2

I'm implementing some search algorithm using numpy where one step is to check weather a vector is in a matrix (as row). I used to use np.isin before, but I suddenly become curious will the python keyword in work. I therefore tested it and find it do works.

Since I didn't find any python interface for in (like __add__ for + or __abs__ for abs), I believe in is hard-wired in python by using standard iterator logic, therefore it should be slower compared to the numpy-provided np.isin. But after I did some testing, unbelievably:

>>> a = np.int8(1)
>>> A = np.zeros(2**24, 'b')
>>> %timeit a in A
>>> %timeit np.isin(a, A)
21.7 ms ± 1.58 ms per loop (mean ± std. dev. of 7 runs, 10 loops each)
310 ms ± 20.4 ms per loop (mean ± std. dev. of 7 runs, 1 loop each)

which sais np.isin is 10+ times slower than python in for small data type. I also did a test for big data type

>>> a = np.ones(1, 'V256')
>>> A = np.zeros(2**22, 'V256')
>>> %timeit a in A
>>> %timeit np.isin(a, A)
129 ms ± 12.2 ms per loop (mean ± std. dev. of 7 runs, 1 loop each)
10.5 s ± 184 ms per loop (mean ± std. dev. of 7 runs, 1 loop each)

which sais np.isin is ~100 times slower.

I'm wondering what could be the reason for this. Note since a=1 while A=[0,0,...], the match will have to be done on the whole array. There's no such thing as "early exit" on python side.

EDIT Oh actually there is python interface for in called __contains__. But still why would np.isin be way slower than np.ndarray.__contains__?

ZisIsNotZis
  • 1,570
  • 1
  • 13
  • 30
  • "I therefore tested it and find it do works." - [nope](https://stackoverflow.com/questions/18320624/how-does-contains-work-for-ndarrays). – user2357112 Nov 22 '18 at 04:38
  • "Since I didn't find any python interface for `in`" - [you were probably looking in the wrong places](https://docs.python.org/3/reference/datamodel.html#object.__contains__). – user2357112 Nov 22 '18 at 04:39
  • @user2357112 I know it only works on scalar. You can make it work by viewing the rows as a scalar. Therefore it becomes identical to testing `in` on `VsomeNumber` data type – ZisIsNotZis Nov 22 '18 at 04:41
  • `isin` is Python code which you can read. Or read the whole `arraysetops.py`. I think this code is written more for convenience than for performance. Arrays aren't optimal for search tasks. – hpaulj Nov 22 '18 at 06:49

2 Answers2

6

numpy.ndarray.__contains__ is basically just (elem == arr).any() (even when that doesn't make sense). You can take a look at the source, which is very short and simple for a NumPy C routine.
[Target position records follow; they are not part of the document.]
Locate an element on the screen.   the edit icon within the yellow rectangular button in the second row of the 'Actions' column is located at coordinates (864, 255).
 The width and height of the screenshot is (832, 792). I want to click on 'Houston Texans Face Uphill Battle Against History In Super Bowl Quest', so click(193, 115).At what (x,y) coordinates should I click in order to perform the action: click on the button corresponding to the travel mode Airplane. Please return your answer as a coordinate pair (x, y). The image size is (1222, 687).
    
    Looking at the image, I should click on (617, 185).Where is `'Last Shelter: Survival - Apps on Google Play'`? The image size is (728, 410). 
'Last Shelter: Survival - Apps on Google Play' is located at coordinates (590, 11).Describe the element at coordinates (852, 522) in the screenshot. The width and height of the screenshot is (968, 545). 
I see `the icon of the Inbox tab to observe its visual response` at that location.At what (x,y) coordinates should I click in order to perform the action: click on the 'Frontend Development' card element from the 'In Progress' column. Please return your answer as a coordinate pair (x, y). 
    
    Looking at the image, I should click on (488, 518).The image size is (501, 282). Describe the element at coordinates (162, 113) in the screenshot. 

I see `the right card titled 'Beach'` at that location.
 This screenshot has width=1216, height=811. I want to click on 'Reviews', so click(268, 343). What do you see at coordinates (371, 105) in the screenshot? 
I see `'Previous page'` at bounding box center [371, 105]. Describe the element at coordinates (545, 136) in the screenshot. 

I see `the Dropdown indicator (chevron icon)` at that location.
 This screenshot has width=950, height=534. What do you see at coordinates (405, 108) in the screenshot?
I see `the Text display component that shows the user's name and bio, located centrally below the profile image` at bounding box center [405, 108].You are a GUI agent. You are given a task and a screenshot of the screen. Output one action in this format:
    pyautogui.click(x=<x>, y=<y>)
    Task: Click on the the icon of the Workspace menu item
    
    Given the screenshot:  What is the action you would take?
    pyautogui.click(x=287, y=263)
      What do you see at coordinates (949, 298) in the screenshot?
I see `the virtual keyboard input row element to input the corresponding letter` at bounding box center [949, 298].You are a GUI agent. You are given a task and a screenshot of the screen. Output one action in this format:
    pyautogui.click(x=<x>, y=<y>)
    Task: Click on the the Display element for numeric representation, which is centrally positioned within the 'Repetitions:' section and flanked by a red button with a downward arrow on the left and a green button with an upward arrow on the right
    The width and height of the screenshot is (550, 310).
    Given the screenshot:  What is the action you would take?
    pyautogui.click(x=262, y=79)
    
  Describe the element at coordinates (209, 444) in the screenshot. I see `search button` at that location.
numpy.isin broadcasts over its left operand, and it's optimized for efficiency in the broadcasting case. For a small left operand, it will use an approach based on sorting, which is overkill for a scalar. It currently has no fast path for the left operand being a scalar, or for the left hand being an array small enough that sorting is more expensive than a naive approach.

user2357112
  • 260,549
  • 28
  • 431
  • 505
-2

My answer is not as asked. May be give you some idea. Generally, the big idea behind getting good performance from numpy is to amortize the cost of the interpreter over many elements at a time. In other words, move the loops from python code (slow) into C/Fortran loops somewhere in the numpy/BLAS/LAPACK/etc. internals (fast). If you succeed in that operation (called vectorization) performance will usually be quite good.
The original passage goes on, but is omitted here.